Kadınlık
- Editor: Nigar Hanım
- Categories: women's magazine
- First issue: March 1914
- Final issue: July 1914
- Country: Ottoman Empire
- Based in: Istanbul
- Language: Ottoman Turkish
- Website: Kadınlık

= Kadınlık =

Ottoman-era women's magazin

Kadınlık ("Womanhood" or "Femininity") was an Ottoman women's magazine published by Hacı Cemal and Nigar Cemal in Istanbul between March 1914 and July 1914. The magazine's editor-in-chief was Nigar Hanım. A total of twelve issues were published, consisting primarily of news, articles, short stories, pictures, and photographs. In addition, articles were printed that focus on the role of women in social life and topics such as education, fashion, tailoring, and hair care, as well as articles written by female intellectuals who were part of the Ottoman women's movement.
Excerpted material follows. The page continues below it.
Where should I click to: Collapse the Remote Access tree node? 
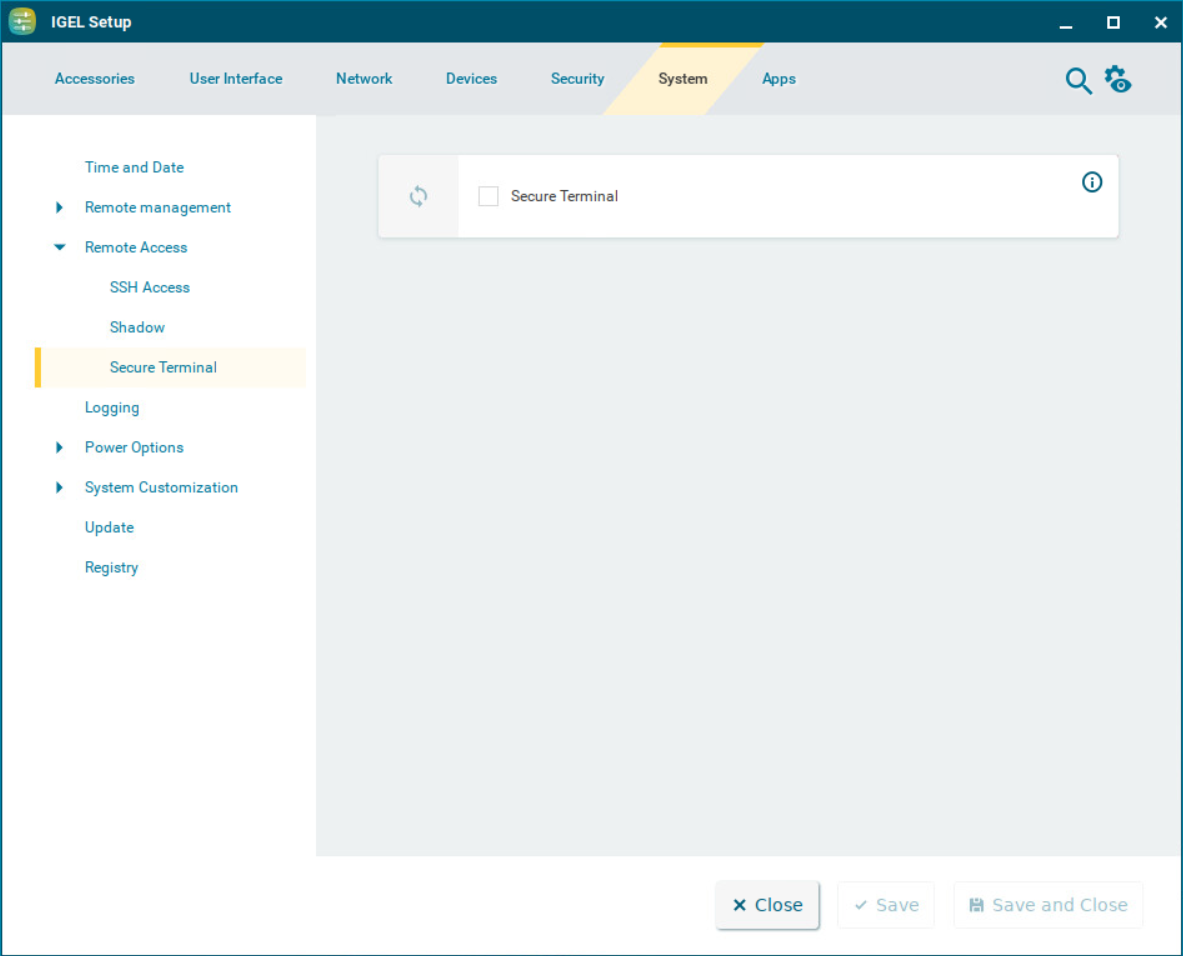pos(60,248)
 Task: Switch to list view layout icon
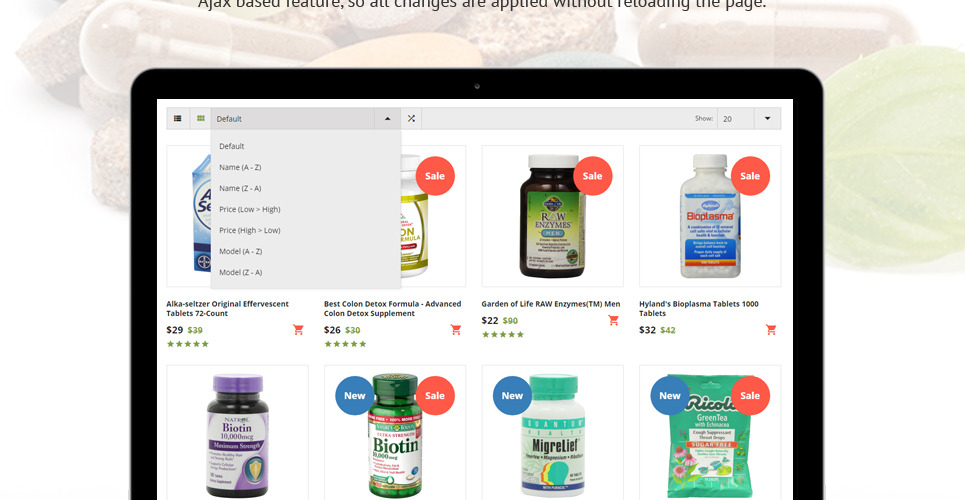tap(177, 118)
The self-proclaimed aim of Kadınlık was to change the way the women's world was viewed, to illuminate the horizons of womanhood, and to prepare a ground for their progress. It aimed at supporting women and proving knowledge so that they could attain the position to which they were entitled. The subtitle of the journal also states: "It defends the existence of womanhood and her position in the country."

Kadınlık forms an important source for understanding the women's movements of the time, which also occupies an important place among the women's publications of the constitutional era with its discourse on the social position of women and various socioeconomic aspects.